15 and 16 , the thermoelectric element 100E according to the fifth embodiment includes a first substrate 110 , an insulating layer 170 disposed on the first substrate 110 , an insulating layer 170 , and a lower portion of the thermoelectric element 100E. on the first electrode 120 disposed on the insulating layer or the first insulating layer), the plurality of semiconductor structures 130 and 140 disposed on the first electrode 120 , and the plurality of semiconductor structures 130 and 140 A second electrode 150 disposed on the second electrode 150 , an insulating layer 170 (an upper insulating layer or second insulating layer) disposed on the second electrode 150 , and a second substrate 160 disposed on the insulating layer 170 , may include

In addition, the first substrate 110 , the plurality of semiconductor structures 130 and 140 , the second electrode 150 , and the second substrate 160 are the first substrate 110 and the first electrode 120 of FIGS. 1 to 4 . ), the P-type thermoelectric leg 130 , the N-type thermoelectric leg 140 , the second electrode 150 , and the second substrate 160 may be equally applied.

In addition, the thermoelectric element 100E according to the fifth embodiment may include an insulating layer 170 disposed on the first substrate 110 or under the second substrate 160 .

In an embodiment, the insulating layer 170 may include a first layer and a second layer. The first layer may be in contact with the first substrate or the second substrate, and the second layer may be in contact with the first electrode or the second electrode. Furthermore, the first electrode 120 or the second electrode 150 may include an electrode protrusion 120P extending toward the plurality of semiconductor structures.

In addition, the description of the insulating layer 170 , the electrode protrusion 120P, the first prevention layer LP, and the second prevention layer EP may be the same as described above, except for the following description.

Specifically, the electrode protrusion 120P according to the fifth embodiment may contact the first electrode 120 or the second electrode 150 . Hereinafter, the electrode protrusion 120P will be described based on the arrangement on the first electrode 120 .

In addition, the electrode protrusion 120P may extend toward the semiconductor structures 130 and 140 that are in contact with the first electrode 120 or overlap in a vertical direction (X-axis direction). Also, the electrode protrusion 120P may form a closed loop.

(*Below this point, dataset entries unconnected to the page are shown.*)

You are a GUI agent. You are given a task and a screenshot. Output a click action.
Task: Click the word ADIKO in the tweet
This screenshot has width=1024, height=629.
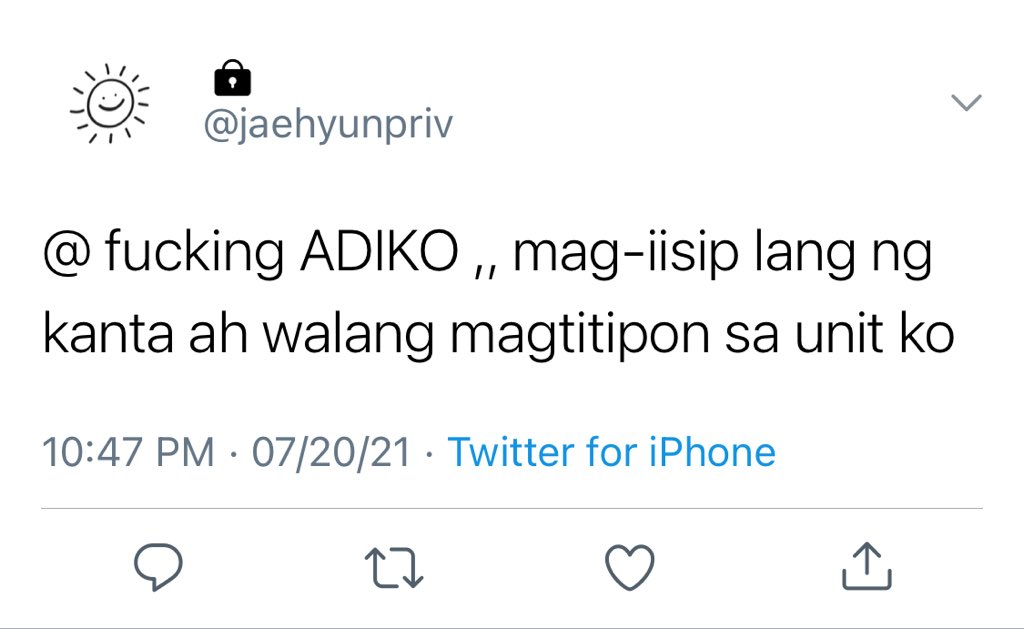pos(379,252)
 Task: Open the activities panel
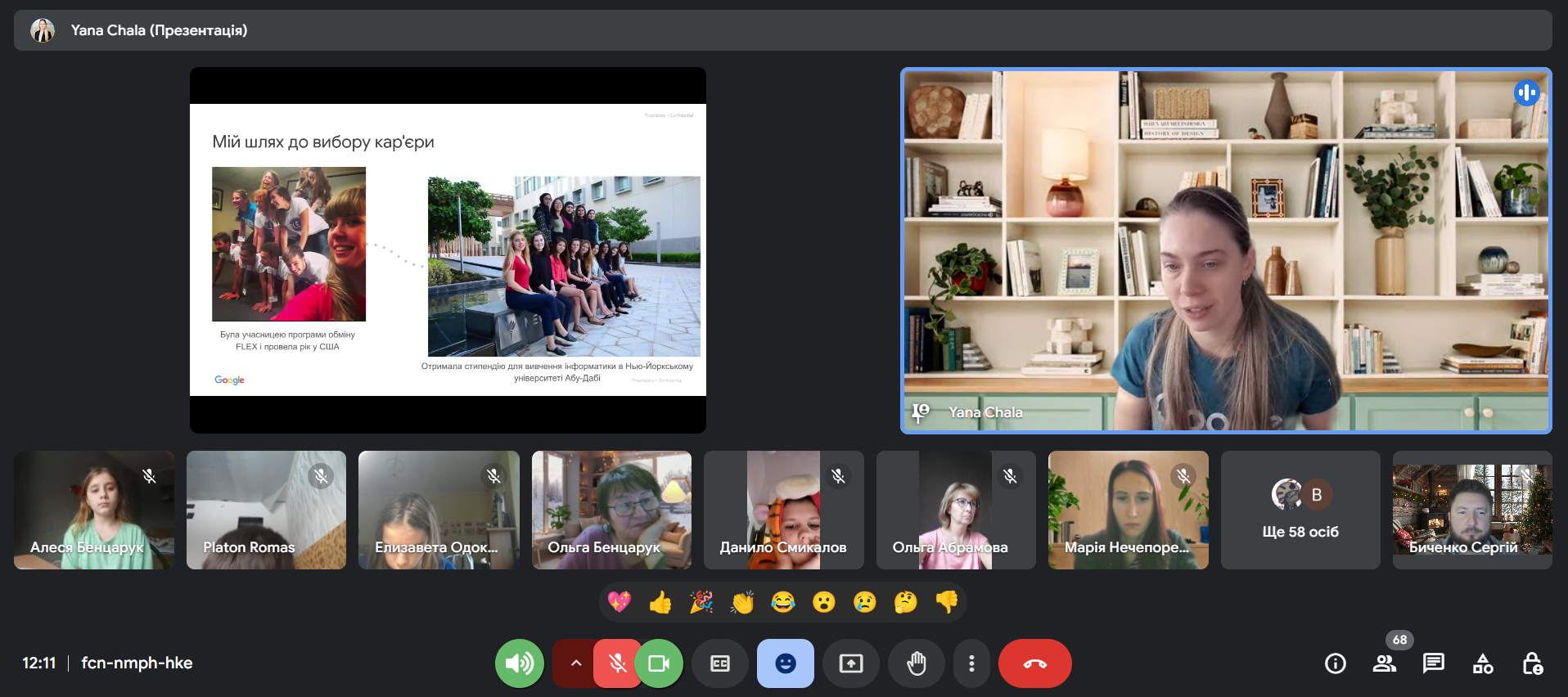pyautogui.click(x=1483, y=663)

Accordingly, a groove may be formed on the first electrode 120 by the electrode protrusion 120P. Accordingly, the thermoelectric element may include a first side surface that is an outer surface of the groove or an inner surface of the electrode protrusion 120P, and a first bottom surface that is a bottom surface of the groove or a surface inside the electrode protrusion 120p. Also, the first electrode 120 may include a first side surface and a first bottom surface, which may be a surface located in a partial region of the upper surface of the first electrode 120 .

The first barrier layer LP may be disposed on both ends of the plurality of semiconductor structures 130 and 140 . In addition, the first barrier layer LP is in contact with the plurality of semiconductor structures 130 and 140 , between the first electrode 120 and the plurality of semiconductor structures 130 and 140 , and between the second electrode 150 and the plurality of semiconductor structures. It may be disposed between (130, 140).

The first blocking layer LP may be formed of a metal. For example, the first barrier layer LP may include nickel (Ni). The first blocking layer LP may prevent a component of the first electrode and a component of the bonding member IE, which will be described later, from moving to the semiconductor structures 130 and 140 . According to this configuration, tin (Sn) of the bonding member IE moves to the semiconductor structures 130 and 140 to form voids in the bonding member IE, so that the electrical connection between the semiconductor structure and the first electrode 120 is reduced. The problem of breaking or opening can be prevented. In other words, the first prevention layer LP may prevent movement of the first electrode 120 or the bonding member IE, thereby stably maintaining an electrical connection between the semiconductor structure and the first electrode. Accordingly, electrical reliability of the thermoelectric element may be improved.

The second prevention layer EP may be positioned on the first electrode 120 . In an embodiment, the second prevention layer EP may be positioned in a groove formed by the electrode protrusion 120p. That is, the second prevention layer EP may contact the first side surface and the first bottom surface in the groove.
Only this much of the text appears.